光子学报, 2020, 49 (2): 0201001, 网络出版: 2020-03-19
考虑地表反射类型的气溶胶散射偏振特性
Aerosols Scattering Polarization Characteristics Based on Different Surface Reflection Type
气溶胶 偏振 逐次阶散射法 地表反射 多次散射 Aerosol Polarization Successive order of scattering Surface reflection Multiple scattering
摘要
采用逐次阶散射法求解矢量辐射传输方程来研究气溶胶在不同地表反射模型下的散射偏振特性.首先,选取单一地表反射模型和耦合地表反射模型两种地表反射模型.然后,根据地表反射模型计算得到相应的地表反射率,进而采用逐次阶散射法对矢量辐射传输方程进行求解,得到散射光的Stokes矢量.最后,由Stokes矢量计算得出散射光的偏振度.仿真结果表明,两种地表反射模型下气溶胶单次散射的散射辐射强度和线偏振度均相等;耦合地表反射模型的总散射辐射强度和线偏振度总是大于单一地表反射模型;单一地表反射模型的气溶胶单次散射相对总散射的贡献总是大于耦合地表反射模型.研究结果对气溶胶光学特性的反演具有一定意义.
Abstract
By solving the vector radiation transmission equation with the successive order of scattering method, the polarization characteristics of the light scattered by the atmosphere aerosols under different earth surface reflection models are studied. Two surface reflection models, single surface reflection and coupled surface reflection, are used in the numerical simulations. The reflectivity of earth surface is obtained according the corresponding model. The Stokes vector of the scattered light is derived by solving the vector radiation transmission equation with successive order of scattering method. Furthermore, the polarization degree of the scattered light is calculated. The simulation results show that the scattering radiation intensities of the first scattering order are equal for the two earth surface models. It is the same case for polarization degree of the first scattering order light. On the other hand, the total scattering radiation intensity of the coupled surface reflection model is larger than that of the single surface reflection model; The contribution of the first scattering light of the coupled model is smaller than that of the single reflection model. The results are of significance to the inversion of aerosol optical properties.

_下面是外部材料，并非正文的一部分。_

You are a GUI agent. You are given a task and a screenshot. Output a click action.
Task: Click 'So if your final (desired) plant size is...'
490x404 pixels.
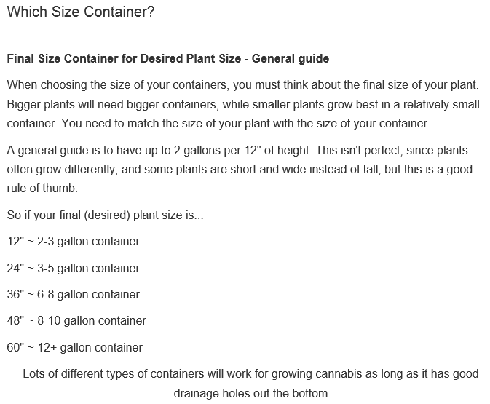[x=105, y=215]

马愈昭, 高晨, 程飞帆, 李猛, 熊兴隆. 考虑地表反射类型的气溶胶散射偏振特性[J]. 光子学报, 2020, 49(2): 0201001. Yu-zhao MA, Chen GAO, Fei-fan CHENG, Meng LI, Xing-long XIONG. Aerosols Scattering Polarization Characteristics Based on Different Surface Reflection Type[J]. ACTA PHOTONICA SINICA, 2020, 49(2): 0201001.